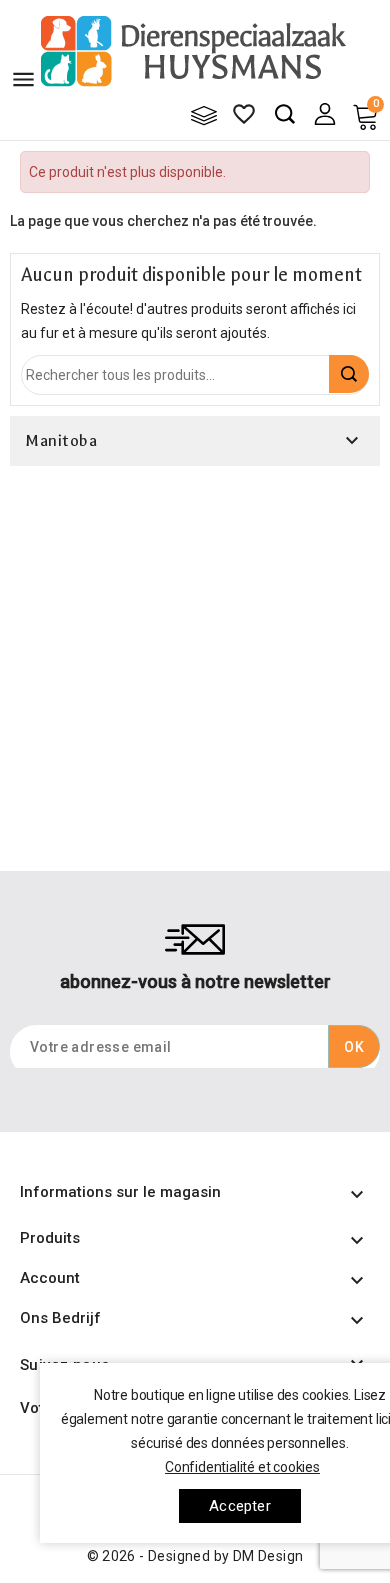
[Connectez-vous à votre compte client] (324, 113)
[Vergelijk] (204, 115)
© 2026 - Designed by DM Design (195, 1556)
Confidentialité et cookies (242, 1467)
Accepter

════════════════════

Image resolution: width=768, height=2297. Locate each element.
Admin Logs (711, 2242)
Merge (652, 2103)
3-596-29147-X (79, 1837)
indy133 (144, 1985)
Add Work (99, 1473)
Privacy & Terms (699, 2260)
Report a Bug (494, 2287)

════════════════════

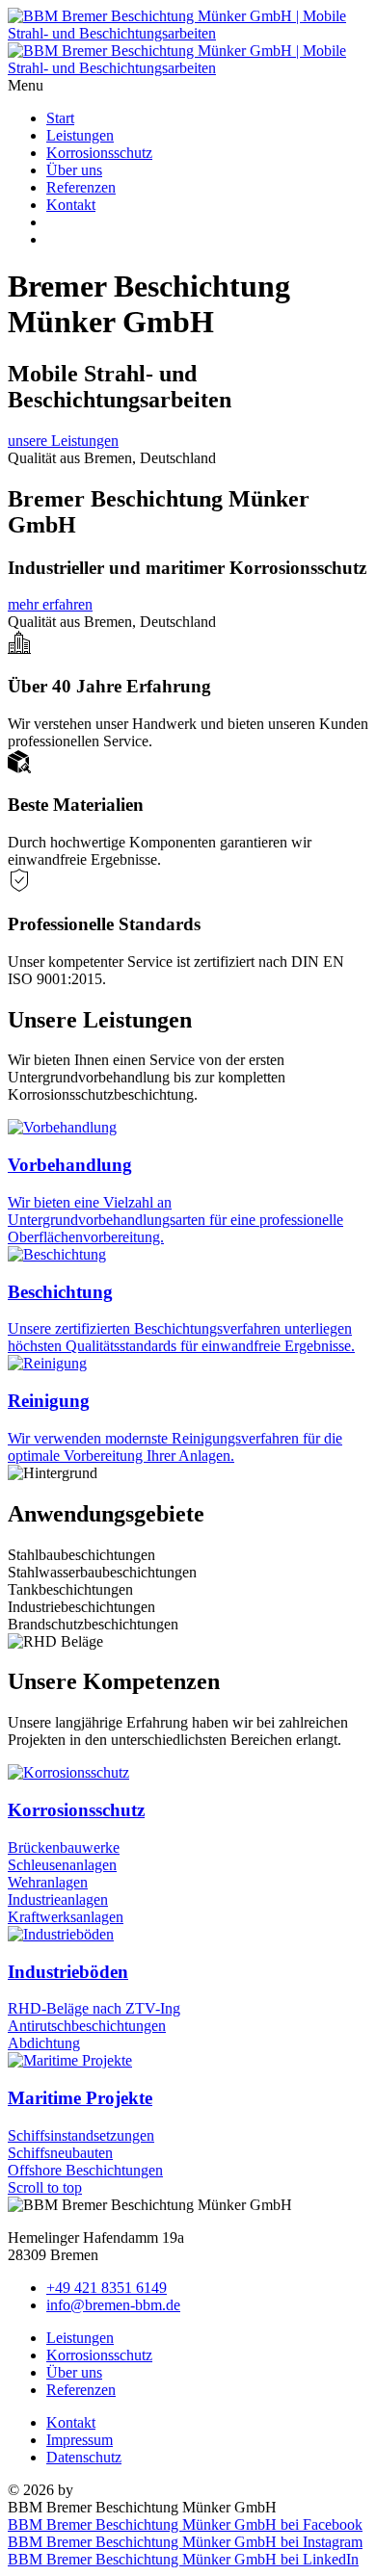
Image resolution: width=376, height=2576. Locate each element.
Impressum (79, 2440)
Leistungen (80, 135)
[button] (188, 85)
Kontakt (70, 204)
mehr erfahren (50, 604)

════════════════════

TO DO:
In the listing above, find the line containing "3-596-29147-X (79, 1837)" and the line containing "Report a Bug (494, 2287)", then quote both, plus every line between them, exactly as written.

OUTPUT:
3-596-29147-X (79, 1837)
indy133 (144, 1985)
Add Work (99, 1473)
Privacy & Terms (699, 2260)
Report a Bug (494, 2287)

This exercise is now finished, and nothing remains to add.